Estudantes de escolas públicas dos condados Manatee e Duval, da Flórida, se depararam, no início do mês de fevereiro, com uma cena inusitada para uma instituição de ensino: as estantes de livros das salas de aulas estavam vazias ou cobertas com um pano. O “desaparecimento” das obras literárias ocorreu após entrar em vigor uma nova lei do estado, que determina uma revisão dos livros para que se enquadre em certos critérios.
A lei, que foi proposta e aprovada pela Câmara da Flórida, entrou em vigor em julho de 2022, mas não havia sido, até então, regulamentada. A legislação determina que livros escolares sejam apropriados para a idade, livres de pornografia e “adequados às necessidades dos alunos” — o último ponto é visto como abrangente e carente de definição explícita para que não haja o descumprimento da ordem sem ter a intenção disso.
Diferente do entendido quando a lei foi sancionada, bibliotecas privadas construídas por professores para as turmas que ensinam também devem obedecer às regras.
Os títulos devem ser analisados e aprovados por um especialista em mídia escolar qualificado, que, de acordo com a lei, deve passar por um treinamento fornecido pelo estado. No entanto, até janeiro, o Departamento de Educação da Flórida não promoveu o treinamento, o que prejudicou a renovação de livros para centenas de escolas do estado.
O “cerco” contra os educadores foi apertado em janeiro, quando ordens do governo de cada condado, enviadas por ofício obtido pelo The Post, ordenou que professores que mantêm bibliotecas nas salas de aula deveriam “remover ou cobrir todos os materiais que não foram examinados”.
Uma porta-voz do Departamento de Educação da Flórida afirmou que o descumprimento da ordem configura crime de terceiro grau, no qual o professor pode ser condenado a até cinco anos de prisão e uma multa de US$ 5 mil.
O documento do condado de Manatee diz ainda que após os títulos serem “revisados por um especialista em mídia treinado pelo Departamento de Educação da Flórida”, serão “apresentados e aprovados” em uma reunião especial da escola e, por fim, “será assinada a liberação do diretor” para as obras.
Ao receber o comunicado, os educadores do condado de Manatee enviaram à superintendente local, Cynthia Saunders, preocupações sobre a ação e perguntas sobre o período da qual a sanção iria durar.
Em resposta, Cynthia lembrou que violar a lei trará à ficha criminal do professor um crime de terceiro grau e que “estamos buscando voluntários para ajudar na verificação e compilação de uma lista de sites para que os livros possam ser devolvidos às bibliotecas de sala de aula”.

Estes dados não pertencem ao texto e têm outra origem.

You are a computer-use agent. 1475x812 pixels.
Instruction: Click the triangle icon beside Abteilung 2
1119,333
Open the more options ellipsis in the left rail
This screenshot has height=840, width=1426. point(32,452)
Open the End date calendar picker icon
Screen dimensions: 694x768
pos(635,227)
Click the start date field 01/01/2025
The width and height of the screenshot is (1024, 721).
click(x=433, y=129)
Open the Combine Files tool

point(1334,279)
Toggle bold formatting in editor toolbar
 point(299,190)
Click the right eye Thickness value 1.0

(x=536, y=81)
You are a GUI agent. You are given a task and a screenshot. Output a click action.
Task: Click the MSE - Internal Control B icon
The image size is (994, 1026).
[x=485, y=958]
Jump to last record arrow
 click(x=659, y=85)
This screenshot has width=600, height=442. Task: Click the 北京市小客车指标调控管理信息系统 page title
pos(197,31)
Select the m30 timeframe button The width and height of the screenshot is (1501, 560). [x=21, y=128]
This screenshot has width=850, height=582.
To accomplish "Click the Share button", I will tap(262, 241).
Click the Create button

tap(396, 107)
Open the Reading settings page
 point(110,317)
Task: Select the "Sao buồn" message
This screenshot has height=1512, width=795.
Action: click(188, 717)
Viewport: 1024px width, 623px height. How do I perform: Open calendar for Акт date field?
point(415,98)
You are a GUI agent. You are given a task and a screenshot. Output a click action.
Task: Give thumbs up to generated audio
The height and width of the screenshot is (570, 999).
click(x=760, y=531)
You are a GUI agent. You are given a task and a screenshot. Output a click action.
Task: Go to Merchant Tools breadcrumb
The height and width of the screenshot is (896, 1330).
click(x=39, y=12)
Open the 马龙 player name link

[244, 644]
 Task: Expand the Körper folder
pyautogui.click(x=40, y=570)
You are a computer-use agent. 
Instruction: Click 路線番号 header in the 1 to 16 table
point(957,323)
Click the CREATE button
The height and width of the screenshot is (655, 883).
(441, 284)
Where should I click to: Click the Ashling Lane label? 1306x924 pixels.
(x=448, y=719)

Situação semelhante ocorreu no condado de Duval. O distrito publicou um comunicado em 23 de janeiro, no qual informou como será o processo de revisão. “Após o treinamento e orientação recentes do estado, as escolas públicas do Condado de Duval agora realizaram uma revisão formal das bibliotecas de sala de aula”, disse o anúncio.
Dois dias depois, o distrito disponibilizou às escolas links de um vídeo de sete minutos, não listado no Youtube, no qual a diretora acadêmica Paula Renfro anunciou que “as bibliotecas de sala de aula serão temporariamente reduzidas para incluir apenas livros que foram aprovados por especialistas em mídia certificados e livros que estão na lista aprovada pelo estado”.
“Enquanto isso, os livros que não estão na lista aprovada pelo distrito ou não aprovados por um especialista certificado em mídia precisam ser cobertos ou armazenados e pausados para uso dos alunos”, acrescentou a diretora.
A presidente da Associação Educacional de Manatee, Pat Barber, contou ao The Post sobre inúmeras preocupações enviadas por professores à instituição. Barber diz que os educadores estão “angustiados” com a ideia de possivelmente serem multados e condenados à prisão por indicarem livros para os alunos.
“E se eles forem obrigados a examinar todos os livros em suas bibliotecas de sala de aula, de onde virá o tempo? Estamos falando, para algumas pessoas, de milhares de livros porque desenvolveram essas bibliotecas ao longo dos anos”, pontuou Barber.
Informações recebidas pelo conselho da Associação de Mídia para Educação da Flórida relatam o sofrimento de crianças que imploram para os diretores da instituição a reversão da retirada dos livros da sala de aula. “Em uma escola, as crianças começaram a chorar e escrever cartas para o diretor, dizendo: 'Por favor, não pegue meus livros, por favor, não faça isso”, contou Marie Masferrer, membro do conselho.